Tę niesamowicie przykrą informację opublikował portal „filmpolski.pl”. W wieku 64 lat zmarł znany aktor i reżyser – Wojciech Biedroń. Polscy widzowie mogli znać go m.in. z takich produkcji, jak „Na dobre i na złe”, „Mowa ptaków” i „Na noże”. Wiadomość o śmierci artysty potwierdziła jego żona. Biedroń miał zmagać się z ciężką chorobą.
„Dziś nad ranem o 3:37, po długim zmaganiu się z ciężką chorobą, zmarł mój ukochany mąż Wojtek Biedroń. Spokój jego pięknej duszy. Amen. Marzanna Bierdoń” – poinformowała.
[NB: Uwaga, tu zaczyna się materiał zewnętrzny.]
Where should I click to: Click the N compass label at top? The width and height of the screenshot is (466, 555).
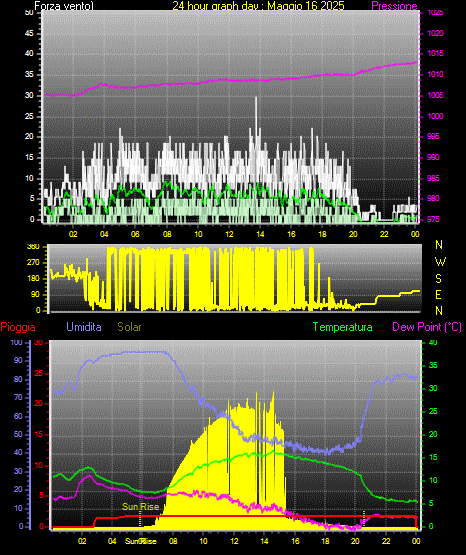439,245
Filmowiec był znany przede wszystkim ze znanych produkcji telewizyjnych, ale kontrowersyjnym filmem „In Flagranti” zasłynął także jako reżyser i scenarzysta. Dzieło to przyniosło mu dużą popularność. Zagrali w nim m.in. Bogusław Linda, Małgorzata Foremniak i Ewa Skibińska.
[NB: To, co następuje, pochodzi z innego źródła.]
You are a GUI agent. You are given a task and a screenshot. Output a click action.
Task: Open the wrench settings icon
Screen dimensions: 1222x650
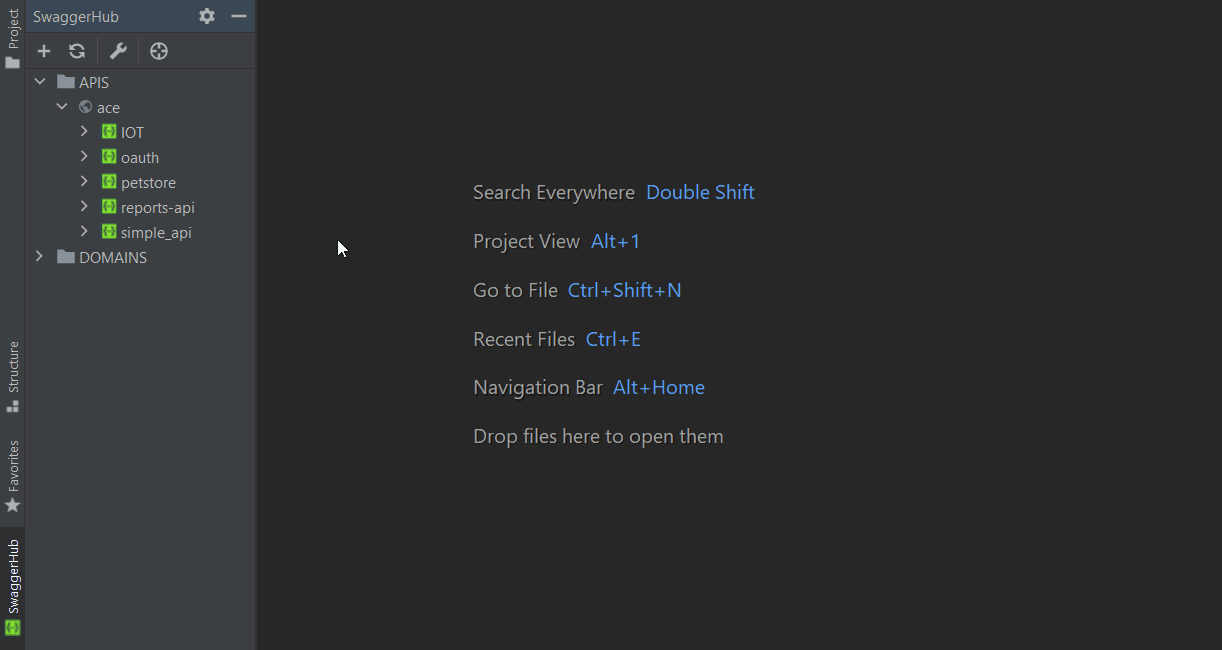pyautogui.click(x=118, y=51)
Nie żyje Wojciech Biedroń, reżyser serialu „Samo Życie”
Początek kariery Wojciech Biedroń miał w znanej łódzkiej „filmówce”. Na Akademii studiował reżyserię. W tym fachu realizował się przy serialach „Samo życie” i „Stacyjka”, których powstawania nadzorował.
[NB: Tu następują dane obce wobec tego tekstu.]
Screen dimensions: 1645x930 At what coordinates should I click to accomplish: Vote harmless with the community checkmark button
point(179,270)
Dzieło artysty, które łatwo mogło umknąć na tle jego kariery, to także teledysk muzycznego hitu zespołu „Myslovitz”. Biedroń otrzymał nagrodę za teledysk do utworu tego zespołu o tytule „Długość dźwięku samotności”.
Biedroń działał także jako scenarzysta. Podczas Lubuskiego Lata Filmowego wręczono mu nagrodę Srebrnego Grona za scenariusz do „Magii Kina”.
Wojciech Biedroń zmarł w walce z ciężką chorobą. Za dwa miesiące obchodziłby swoje 65. Urodziny.